QAnon Believers See a Promise in Trump’s Game of Thrones Poster (Because of Course)

(Screenshot / Twitter)

President Donald Trump assembled his cabinet yesterday around a table that featured a parody poster depicting himself and reading “Sanctions are Coming,” a play on a tagline from the HBO series “Game of Thrones” that declares “Winter is Coming.” Kellyanne Conway took to cable news shows this morning to try her best to provide some needed political spin on the poster stunt after it was widely mocked in the press.

Trump had previously tweeted the parody poster on November 2.

For reasons that remain unclear, the dates on the poster in the White House Cabinet Room and the Twitter post are not the same. That’s where the QAnon believers come in.

QAnon is a conspiracy theory built on the foundational supposition that someone with high-level security clearance is steadily leaking out riddles that, once decoded, provide insights into Trump’s behind-the-scenes work dismantling a satanic pedophile ring that spans the globe and involves top Democratic officials. Upon that foundation, countless new conspiracy theories and crossovers with existing theories have been erected.

Jordan Sather is a YouTube creator heading up a channel called “Destroying the Illusion” that boasts more than 170,000 subscribers, with whom Sather shares his conspiracy theories. For more than a year, the QAnon conspiracy theory has sat at the forefront of Sather’s videos, each one growing more far-fetched than the next. Sather also believes that the government is covering up information about extraterrestrial life because doing so would expose the pedophiles that the deep state is supposedly protecting. He appeared on Comedy Central’s “The Jim Jefferies Show” last year to vouch for the QAnon conspiracy theory.

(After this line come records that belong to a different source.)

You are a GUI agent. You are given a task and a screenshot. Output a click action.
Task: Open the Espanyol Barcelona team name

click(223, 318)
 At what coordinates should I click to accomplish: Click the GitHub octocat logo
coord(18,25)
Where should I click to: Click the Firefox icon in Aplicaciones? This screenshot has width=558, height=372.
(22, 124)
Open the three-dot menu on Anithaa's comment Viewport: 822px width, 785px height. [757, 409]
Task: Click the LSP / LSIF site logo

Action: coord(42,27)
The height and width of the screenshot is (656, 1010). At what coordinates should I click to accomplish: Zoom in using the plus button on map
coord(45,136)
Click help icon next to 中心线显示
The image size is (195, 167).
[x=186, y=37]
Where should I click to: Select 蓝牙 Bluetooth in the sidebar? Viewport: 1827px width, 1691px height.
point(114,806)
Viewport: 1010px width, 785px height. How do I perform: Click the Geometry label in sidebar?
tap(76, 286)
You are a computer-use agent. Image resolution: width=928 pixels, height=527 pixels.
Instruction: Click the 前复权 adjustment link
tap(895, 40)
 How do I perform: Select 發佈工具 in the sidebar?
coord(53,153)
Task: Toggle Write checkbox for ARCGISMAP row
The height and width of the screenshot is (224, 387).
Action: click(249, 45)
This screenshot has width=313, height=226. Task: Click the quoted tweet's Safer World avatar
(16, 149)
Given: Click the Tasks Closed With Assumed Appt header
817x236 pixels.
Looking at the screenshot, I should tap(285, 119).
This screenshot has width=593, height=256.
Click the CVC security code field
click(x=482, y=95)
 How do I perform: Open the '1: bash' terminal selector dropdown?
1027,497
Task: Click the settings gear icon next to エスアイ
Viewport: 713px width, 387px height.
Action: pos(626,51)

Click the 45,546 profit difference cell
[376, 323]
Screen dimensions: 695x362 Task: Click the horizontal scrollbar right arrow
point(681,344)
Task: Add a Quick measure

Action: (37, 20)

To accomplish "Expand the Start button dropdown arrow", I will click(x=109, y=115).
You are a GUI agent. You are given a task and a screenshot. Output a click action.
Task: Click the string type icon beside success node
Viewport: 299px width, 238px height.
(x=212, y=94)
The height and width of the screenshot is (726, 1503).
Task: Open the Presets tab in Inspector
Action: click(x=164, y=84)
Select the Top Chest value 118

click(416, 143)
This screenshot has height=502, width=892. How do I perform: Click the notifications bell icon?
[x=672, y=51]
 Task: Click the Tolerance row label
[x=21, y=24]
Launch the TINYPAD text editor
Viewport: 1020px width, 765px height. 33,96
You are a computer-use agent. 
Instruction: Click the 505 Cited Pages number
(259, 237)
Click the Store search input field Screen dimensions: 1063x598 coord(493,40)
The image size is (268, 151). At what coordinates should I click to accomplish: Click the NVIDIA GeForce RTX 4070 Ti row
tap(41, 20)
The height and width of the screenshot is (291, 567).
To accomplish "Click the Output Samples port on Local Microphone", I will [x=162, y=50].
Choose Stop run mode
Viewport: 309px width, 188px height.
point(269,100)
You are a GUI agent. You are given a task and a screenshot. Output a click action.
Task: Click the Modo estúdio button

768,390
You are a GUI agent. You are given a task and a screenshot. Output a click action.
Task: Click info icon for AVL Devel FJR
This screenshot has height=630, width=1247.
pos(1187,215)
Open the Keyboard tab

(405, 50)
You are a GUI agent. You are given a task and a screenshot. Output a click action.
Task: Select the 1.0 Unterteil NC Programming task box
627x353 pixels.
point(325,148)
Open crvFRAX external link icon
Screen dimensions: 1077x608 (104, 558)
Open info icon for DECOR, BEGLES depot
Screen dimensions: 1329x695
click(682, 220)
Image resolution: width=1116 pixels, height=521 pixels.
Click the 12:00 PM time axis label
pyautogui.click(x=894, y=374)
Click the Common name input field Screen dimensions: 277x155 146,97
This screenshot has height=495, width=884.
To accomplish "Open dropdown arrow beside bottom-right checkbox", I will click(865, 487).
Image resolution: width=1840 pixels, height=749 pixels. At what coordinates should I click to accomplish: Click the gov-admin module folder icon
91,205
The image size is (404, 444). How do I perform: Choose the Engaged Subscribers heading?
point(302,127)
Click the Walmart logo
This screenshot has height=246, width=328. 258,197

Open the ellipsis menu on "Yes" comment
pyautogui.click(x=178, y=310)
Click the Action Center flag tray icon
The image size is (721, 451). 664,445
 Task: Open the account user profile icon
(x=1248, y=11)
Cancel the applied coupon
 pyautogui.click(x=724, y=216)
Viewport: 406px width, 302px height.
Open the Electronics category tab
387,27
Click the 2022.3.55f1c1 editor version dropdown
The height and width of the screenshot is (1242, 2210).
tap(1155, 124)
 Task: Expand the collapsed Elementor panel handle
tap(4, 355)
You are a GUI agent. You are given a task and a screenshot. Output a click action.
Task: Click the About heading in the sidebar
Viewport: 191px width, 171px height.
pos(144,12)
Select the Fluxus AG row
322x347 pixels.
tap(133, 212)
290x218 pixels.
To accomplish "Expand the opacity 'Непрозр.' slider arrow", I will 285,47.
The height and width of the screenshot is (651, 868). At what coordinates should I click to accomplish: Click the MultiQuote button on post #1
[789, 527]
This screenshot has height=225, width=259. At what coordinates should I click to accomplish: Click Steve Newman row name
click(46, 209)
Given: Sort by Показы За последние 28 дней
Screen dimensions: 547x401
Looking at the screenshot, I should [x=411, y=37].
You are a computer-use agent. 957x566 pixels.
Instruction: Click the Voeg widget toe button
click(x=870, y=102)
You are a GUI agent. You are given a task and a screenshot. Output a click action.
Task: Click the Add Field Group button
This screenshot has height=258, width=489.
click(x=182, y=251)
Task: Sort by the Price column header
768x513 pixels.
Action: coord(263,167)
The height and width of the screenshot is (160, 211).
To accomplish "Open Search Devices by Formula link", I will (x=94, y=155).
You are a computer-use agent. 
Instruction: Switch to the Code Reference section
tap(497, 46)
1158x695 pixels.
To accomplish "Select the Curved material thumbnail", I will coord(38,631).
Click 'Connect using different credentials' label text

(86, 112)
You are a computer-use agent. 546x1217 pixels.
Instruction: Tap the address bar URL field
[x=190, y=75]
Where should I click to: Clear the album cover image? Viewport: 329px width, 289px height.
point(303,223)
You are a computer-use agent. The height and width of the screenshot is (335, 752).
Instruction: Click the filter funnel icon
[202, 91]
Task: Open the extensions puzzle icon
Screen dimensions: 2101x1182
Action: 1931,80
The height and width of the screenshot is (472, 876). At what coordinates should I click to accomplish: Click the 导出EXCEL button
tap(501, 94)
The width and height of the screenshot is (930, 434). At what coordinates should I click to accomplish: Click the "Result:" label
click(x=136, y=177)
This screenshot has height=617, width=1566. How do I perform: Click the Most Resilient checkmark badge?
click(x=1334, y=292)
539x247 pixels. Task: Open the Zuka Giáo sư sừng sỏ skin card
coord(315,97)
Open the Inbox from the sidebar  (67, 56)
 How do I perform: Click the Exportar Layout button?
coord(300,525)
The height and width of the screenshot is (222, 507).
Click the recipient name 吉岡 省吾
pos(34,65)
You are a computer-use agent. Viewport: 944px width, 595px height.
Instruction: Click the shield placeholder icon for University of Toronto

Yesterday, Sather uploaded a video and a corresponding tweet claiming that Trump’s “Game of Thrones” poster stunt was a secret message to QAnon believers that can only be decoded by reading prior Q posts.

“In this tweet, it says ‘Sanctions are Coming, November 5th.’ The date on [the poster in the cabinet meeting] says November 4th. Huh. Why the day off?” Sather said.

He then referenced a tweet that surmised that Trump was attempting to direct attention to a November 4, 2018, post from Q featuring parody movie posters that QAnon followers believe contain promises to take down pedophiles hiding in plain sight. On November 4, 2018, there were 17 different Q posts shared on 8Chan.

“With this poster on his desk during the cabinet meeting, [it’s] quite obviously a message to all of us, everybody, anons and public alike, that some shit is about to drop. Most definitely. It’s going to be a good year, right? Good year,” Sather said.